Fixed hyperparameters across all runs:
| Hyperparameter | Value |
|---|---|
| Architecture | 12L / 12H / 768E, SwiGLU, RoPE, RMSNorm, weight tying |
| Parameters | ~124M |
| Tokenizer | GPT-2 BPE (50257 vocab + 1 MASK = 50258) |
| Dataset | FineWeb-Edu sample-10BT, first 1B tokens |
| Context length | 1024 tokens |
| Batch size | 32 (effective) |
| Optimizer | AdamW, lr=6e-4, cosine decay to 6e-5, 2000-step warmup |
| Precision | bfloat16 (A100) |
| Training steps | 100,000 |
| Hardware | 1× A100 per run (Explorer HPC gpu partition: 1 GPU/job limit) |
| Phase | Description | Status |
|---|---|---|
| Phase 0 | Verify HPC environment | Complete — A100-SXM4-80GB confirmed, CUDA 12.1, PyTorch 2.5.1 |
| Phase 1 | Checkpoint-resume infrastructure | Complete — SIGUSR1 graceful shutdown + auto-resubmit verified |
| Phase 2 | FineWeb-Edu data preparation | Complete — 1B tokens tokenized; entropy array computed (96.2% vocab coverage) |
| Phase 3 | 124M model + unified training script | Complete — 200-step FineWeb smoke test passed |
| Phase 4 | Pilot experiments (Shakespeare, 10K steps) | Complete — 4 pilots passed; loglinear schedule formula bug found and fixed |
| Phase 5 | Multi-GPU verification | Complete — DDP verified on 2×A100; downgraded to 1×A100/job due to QOS limits |
| Phase 6 | Full 12-run experimental matrix | 8 of 12 complete — clipped_cosine and sigmoid stalled; excluded from analysis |
| Phase 7 | Evaluation (NELBO PPL, generative PPL, MAUVE) | Complete for 8 runs — results in results/comparison_table.md |
| Phase 8 | Writeup | In progress |
| Run | FineWeb PPL ↓ | WikiText-2 PPL ↓ | Gen PPL ↓ | MAUVE ↑ | Val Loss |
|---|---|---|---|---|---|
| cosine_uniform | 69.56 | 94.32 | 228.51 | 0.575 | 4.379 |
| cosine_entropy_weighted | 64.39 | 186.69 | 100.52 | 0.521 | 3.668 |
| loglinear_uniform | 79.67 | 161.81 | 208.53 | 0.651 | 4.517 |
| loglinear_entropy_weighted | 98.66 | 261.69 | 95.51 | 0.611 | 3.853 |
| linear_uniform | 83.56 | 151.26 | 220.59 | 0.624 | 4.535 |
| linear_entropy_weighted | 102.67 | 225.22 | 114.41 | 0.453 | 3.849 |
| sqrt_uniform | 149.15 | 299.84 | 212.97 | 0.641 | 5.087 |
| sqrt_entropy_weighted | 174.99 | 473.75 | 104.22 | 0.561 | 4.313 |
Three findings that held consistently across all schedule pairs:
-
Cosine wins on denoising.

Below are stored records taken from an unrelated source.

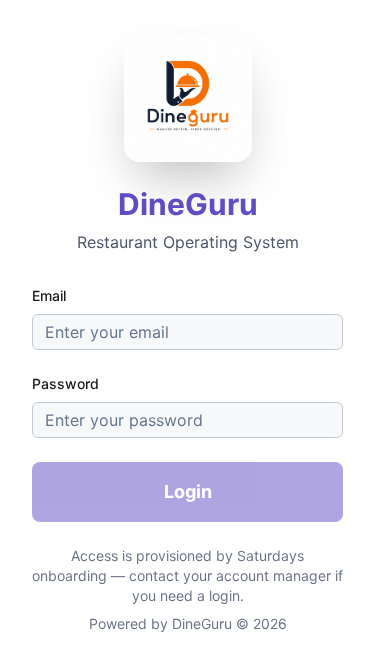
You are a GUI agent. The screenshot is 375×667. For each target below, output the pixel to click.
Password (65, 383)
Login (188, 491)
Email (49, 295)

Best FineWeb NELBO (69.56) and WikiText-2 (94.32) — the intermediate-noise-spending profile matters most for learning to denoise.
-
Entropy-weighted masking improves generative fluency ~2× across every schedule (gen PPL 95–114 vs 208–228), but degrades out-of-distribution generalization ~2× (WikiText-2 roughly doubles for every pair). The entropy prior is FineWeb-specific, so the model specializes rather than generalizing.
-
The training val_loss advantage of entropy-weighted (~0.7 nats) is largely measurement bias. When evaluated under the same uniform masking distribution (fair comparison), the gap shrinks to ~0.08 nats for cosine. The training loss measured performance on an easier exam.

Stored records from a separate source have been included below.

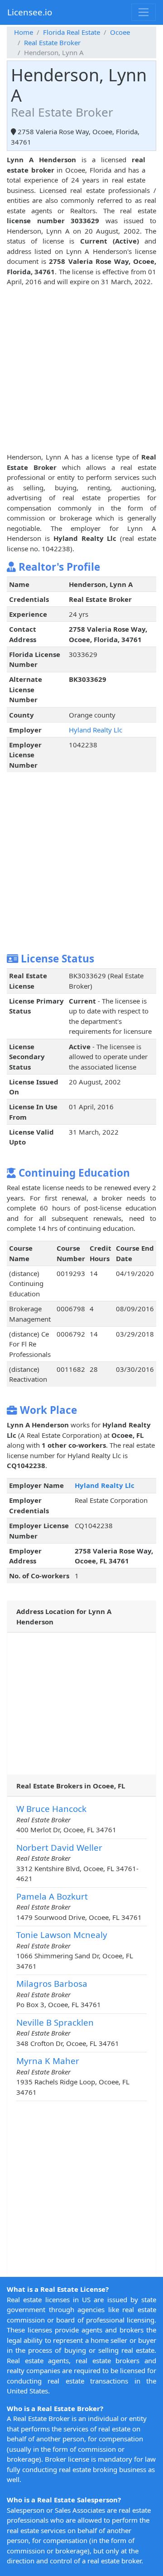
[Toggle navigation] (143, 12)
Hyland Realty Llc (95, 729)
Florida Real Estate (71, 32)
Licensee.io (29, 12)
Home (23, 32)
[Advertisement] (81, 368)
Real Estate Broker (52, 42)
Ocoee (120, 32)
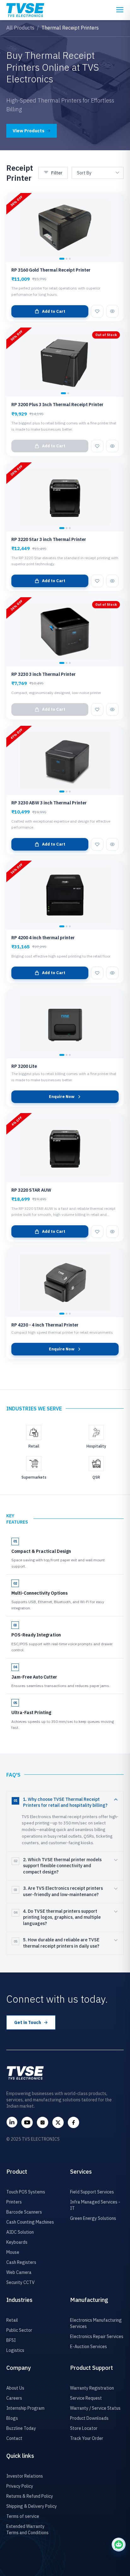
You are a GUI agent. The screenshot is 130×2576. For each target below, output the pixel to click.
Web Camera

Full table: results/comparison_table.md
These are small-scale pilots on Tiny Shakespeare (10.7M model, 10K steps, 1×A100). They validate the training loop for each schedule before the full FineWeb runs.
| Run | Schedule | Masking | Val Loss (10K steps) | Notes |
|---|---|---|---|---|
| P1 | Cosine | Uniform | 1.93 | Baseline |
| P2 | Linear | Uniform | 1.92 | Matches cosine closely |
| P3 | Log-linear | Uniform | 1.91 | After bug fix; was 1.03 with incorrect formula |
| P4 | Cosine | Entropy-weighted | 1.90 | Slight improvement over uniform |
Full FineWeb-Edu results (100K steps, 124M model) will populate here as Phase 6 completes.
- HPC: Northeastern Explorer cluster, SLURM
- Target GPU: A100 (1 per job —
gpupartition enforcesMaxTRES=gres/gpu=1), V100 fallback - Auto-resubmit: Every training job catches SIGUSR1 (5 min before wall time), saves checkpoint, resubmits itself. Required because the
gpupartition has a 7.5-hour effective limit and each run takes ~45 hours (~6 chained jobs). - QOS limits: 4 GPUs in use simultaneously, 8 jobs submitted at once. Runs 9–12 queue automatically as earlier runs complete.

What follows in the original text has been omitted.